P-glycoprotein restricts access of cortisol and dexamethasone to the glucocorticoid receptor in placental BeWo cells.

Exposure of the fetus and placenta to maternal glucocorticoids is normally limited by the placental glucocorticoid barrier, which consists primarily of placental 11beta-hydroxy-steroid dehydrogenase type 2-mediated conversion of cortisol to the biologically inactive cortisone. Studies in the rodent brain show that P-glycoprotein (P-gp) is also an important physiological regulator of glucocorticoid access to the glucocorticoid receptor (GR) in target cells because it exports cortisol back into peripheral circulation against a concentration gradient. Whether P-gp of placental origin also has this capacity is unknown. Therefore, we used the human placental choriocarcinoma cell line BeWo and its daughter cell line, BeWoMDR, virally transduced with P-gp, to assess whether placental P-gp regulates access of glucocorticoids to the GR. Quantitative PCR showed that BeWoMDR cells express approximately 10-fold higher levels of P-gp mRNA than BeWo cells, and syncytialization increased P-gp mRNA by approximately 7-fold.
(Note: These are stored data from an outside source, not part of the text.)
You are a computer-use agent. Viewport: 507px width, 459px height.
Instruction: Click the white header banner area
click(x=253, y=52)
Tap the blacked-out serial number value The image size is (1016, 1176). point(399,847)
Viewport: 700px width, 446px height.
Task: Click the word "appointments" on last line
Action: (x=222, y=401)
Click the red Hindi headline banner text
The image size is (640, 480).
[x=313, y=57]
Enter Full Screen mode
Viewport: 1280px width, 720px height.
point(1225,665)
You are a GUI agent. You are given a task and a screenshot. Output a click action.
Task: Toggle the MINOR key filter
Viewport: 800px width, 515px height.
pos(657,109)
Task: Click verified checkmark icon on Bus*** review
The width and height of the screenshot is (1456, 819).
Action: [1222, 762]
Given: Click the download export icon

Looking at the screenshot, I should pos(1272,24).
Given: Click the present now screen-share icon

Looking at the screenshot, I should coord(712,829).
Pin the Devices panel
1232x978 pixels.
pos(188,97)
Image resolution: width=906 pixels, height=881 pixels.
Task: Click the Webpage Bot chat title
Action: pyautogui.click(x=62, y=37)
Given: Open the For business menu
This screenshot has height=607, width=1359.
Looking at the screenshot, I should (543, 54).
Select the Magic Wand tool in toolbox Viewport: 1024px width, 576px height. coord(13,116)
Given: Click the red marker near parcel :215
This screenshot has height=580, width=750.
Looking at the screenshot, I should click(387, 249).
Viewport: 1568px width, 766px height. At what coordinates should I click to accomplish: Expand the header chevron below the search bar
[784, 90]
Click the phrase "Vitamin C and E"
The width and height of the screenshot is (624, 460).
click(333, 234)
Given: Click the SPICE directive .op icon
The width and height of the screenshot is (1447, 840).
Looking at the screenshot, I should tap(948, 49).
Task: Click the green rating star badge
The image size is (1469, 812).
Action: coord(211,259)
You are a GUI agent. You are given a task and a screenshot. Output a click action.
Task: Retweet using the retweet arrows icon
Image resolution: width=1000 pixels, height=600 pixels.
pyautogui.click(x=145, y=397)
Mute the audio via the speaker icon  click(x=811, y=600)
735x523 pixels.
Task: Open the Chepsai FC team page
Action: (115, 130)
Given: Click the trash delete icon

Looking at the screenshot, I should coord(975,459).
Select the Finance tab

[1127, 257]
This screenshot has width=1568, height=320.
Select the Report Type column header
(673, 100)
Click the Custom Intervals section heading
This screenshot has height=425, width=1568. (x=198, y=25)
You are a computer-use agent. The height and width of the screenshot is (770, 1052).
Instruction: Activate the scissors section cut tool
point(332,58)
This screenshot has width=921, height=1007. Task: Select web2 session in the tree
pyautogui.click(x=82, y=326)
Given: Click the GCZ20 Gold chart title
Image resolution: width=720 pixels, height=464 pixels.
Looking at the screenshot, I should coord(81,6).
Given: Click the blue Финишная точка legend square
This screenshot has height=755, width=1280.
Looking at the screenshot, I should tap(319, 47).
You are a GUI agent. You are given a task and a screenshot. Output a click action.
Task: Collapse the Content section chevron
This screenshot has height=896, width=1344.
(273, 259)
Elevated P-gp expression in BeWoMDR cells reduced activation of the GR by dexamethasone and cortisol (10(-9) to 10(-6) M) to around 40% of that in BeWo cells. Inhibition of P-gp-mediated glucocorticoid efflux by cyclosporin A in BeWoMDR cells returned GR activation to levels similar to those in BeWo cells. Diffusion of dexamethasone across BeWoMDR monolayers occurred at a slower rate than that across BeWo monolayers, but this difference was eliminated by cyclosporin A. These data support the hypothesis that P-gp contributes to the placental glucocorticoid barrier. Thus, 11beta-hydroxysteroid dehydrogenase type 2 and P-gp may act in unison to reduce fetal and placental exposure to maternal glucocorticoids and thereby minimize their growth inhibitory actions.